The problem is, as a framework whose main goal is to facilitate the execution of workloads across compute clusters, “remote command execution” is essentially a feature and the lack of authentication is also by design. “Due to Ray’s nature as a distributed execution framework, Ray’s security boundary is outside of the Ray cluster,” Anyscale said in its advisory. “That is why we emphasize that you must prevent access to your Ray cluster from untrusted machines (e.g., the public internet). This is why the fifth CVE (the lack of authentication built into Ray) has not been addressed, and why it is not in our opinion a vulnerability, or even a bug.”
The Ray documentation clearly states that “Ray expects to run in a safe network environment and to act upon trusted code” and that it’s the responsibility of developers and platform providers to ensure those conditions for safe operation. However, as we’ve seen with other technologies in the past that lacked authentication by default, users don’t always follow best practices and insecure deployments will make their way on the internet sooner or later. While Anyscale doesn’t want users to put all their trust in an isolation control like authentication inside Ray instead of isolating the entire framework and clusters with external controls, it has decided to work on adding an authentication mechanism in future versions.
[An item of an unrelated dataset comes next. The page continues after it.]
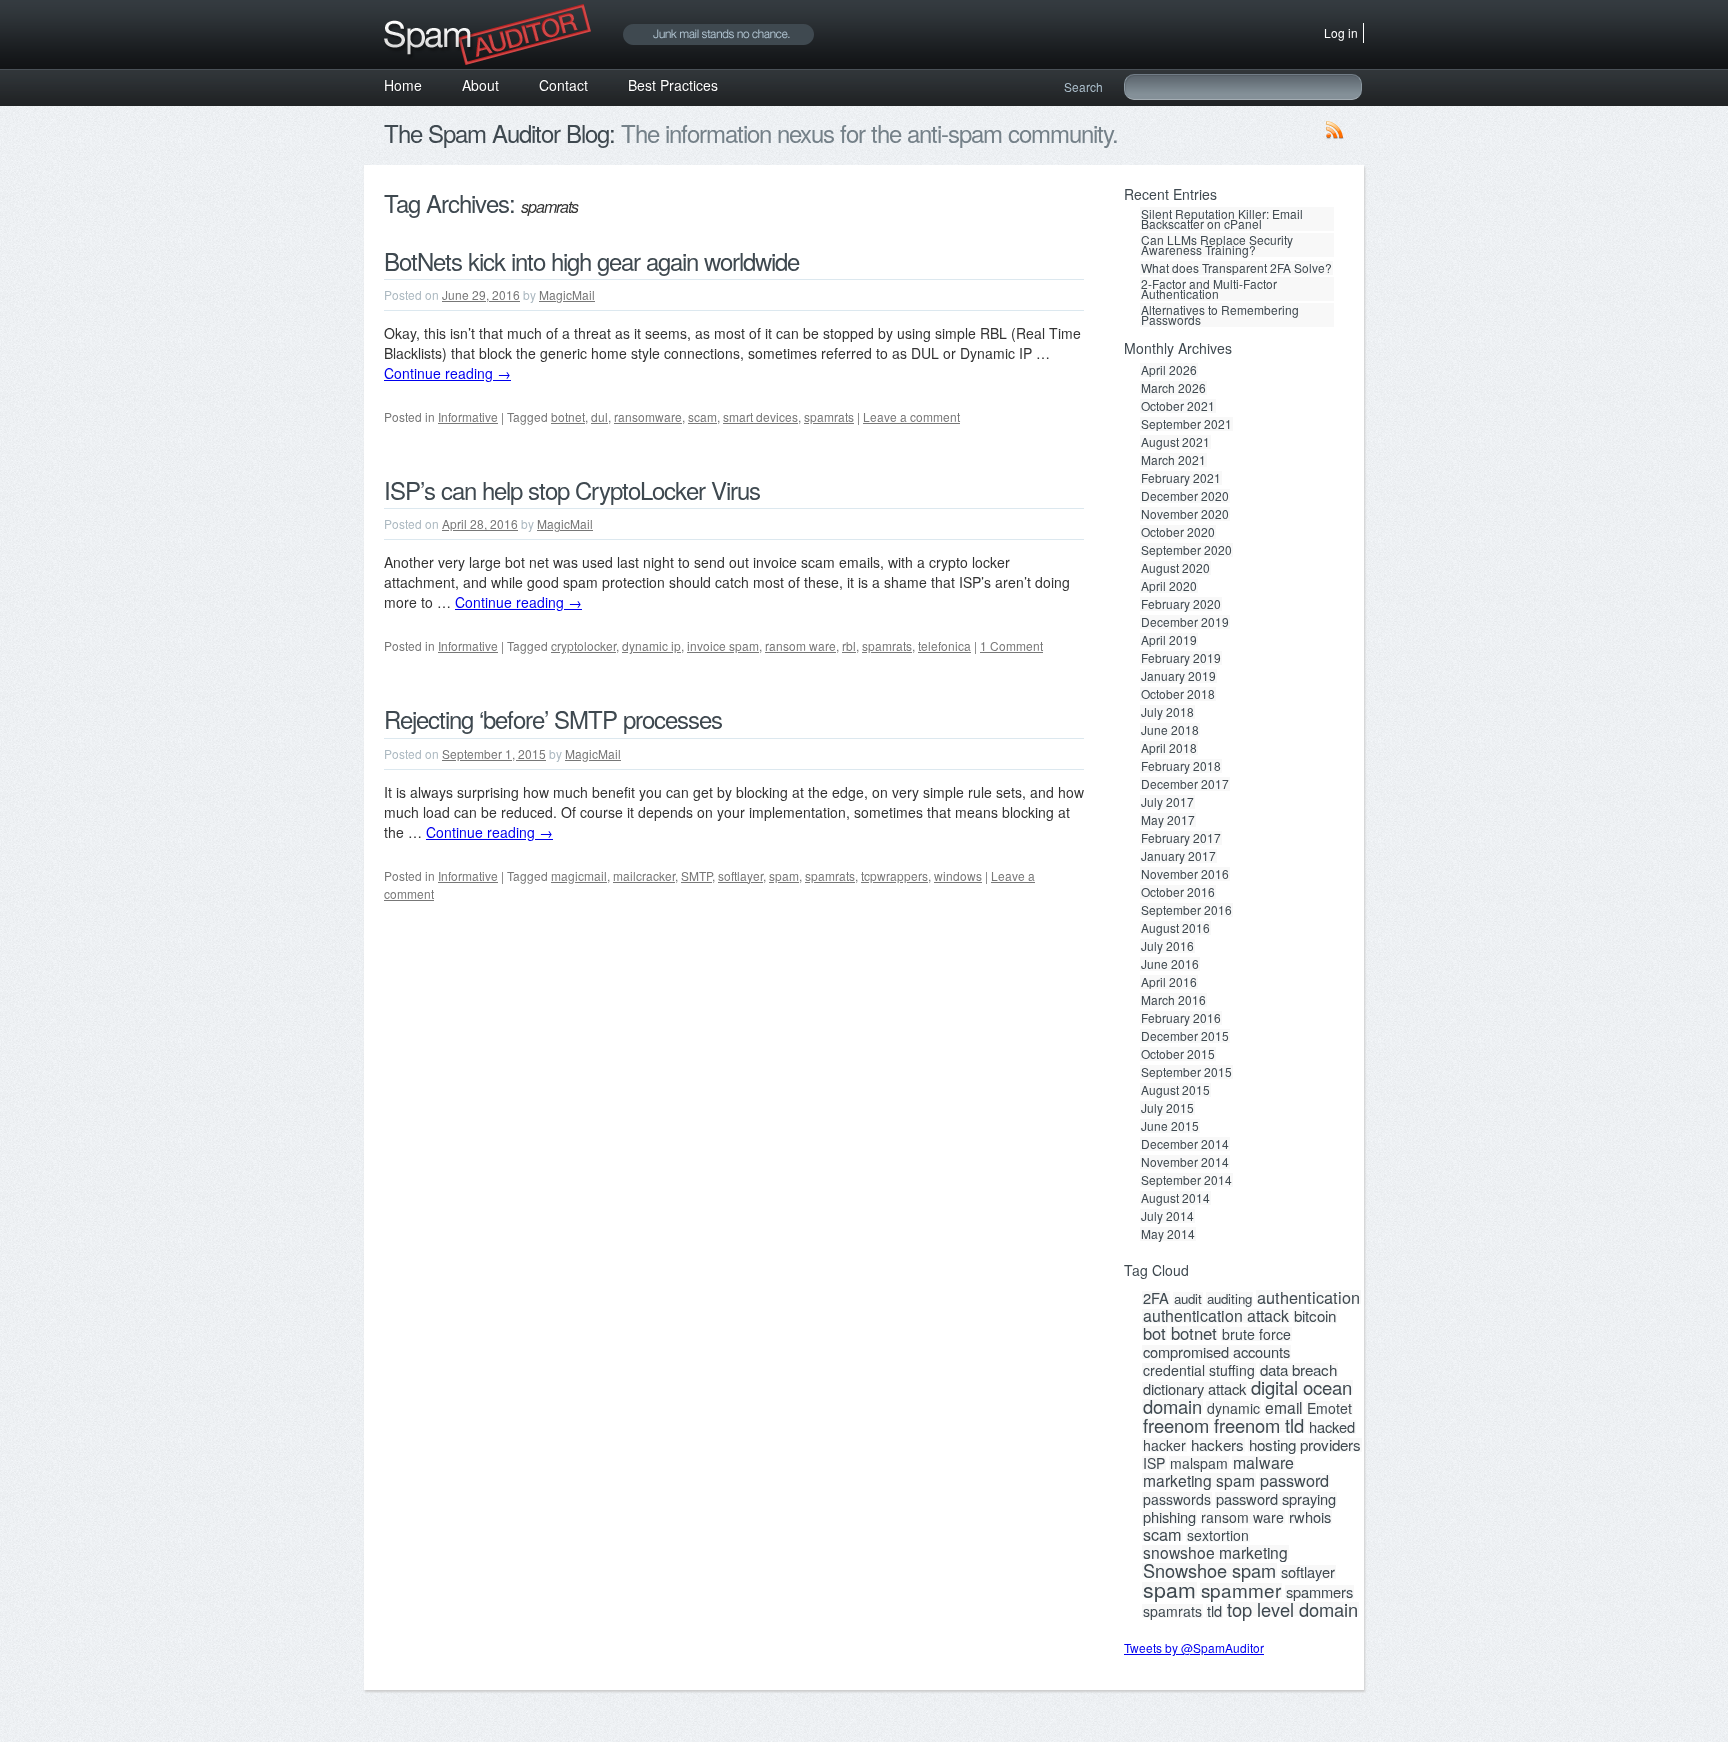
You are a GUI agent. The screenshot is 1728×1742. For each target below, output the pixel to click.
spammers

Insecure-by-default configurations
Until then, however, many organizations are likely to continue to unwillingly expose such servers to the internet because, according to Oligo, many deployment guides and repositories for Ray, including some of the official ones, come with insecure deployment configurations. Misconfigurations are also made easier by the fact that by default the Ray dashboard and the Jobs API binds to 0.0.0.0, which basically means all available network interfaces on a system and opens port forwarding in the firewall to all of them.
“AI experts are NOT security experts—leaving them potentially dangerously unaware of the very real risks posed by AI frameworks,” the researchers said. “Without authorization for Ray’s Jobs API, the API can be exposed to remote code execution attacks when not following best practices.”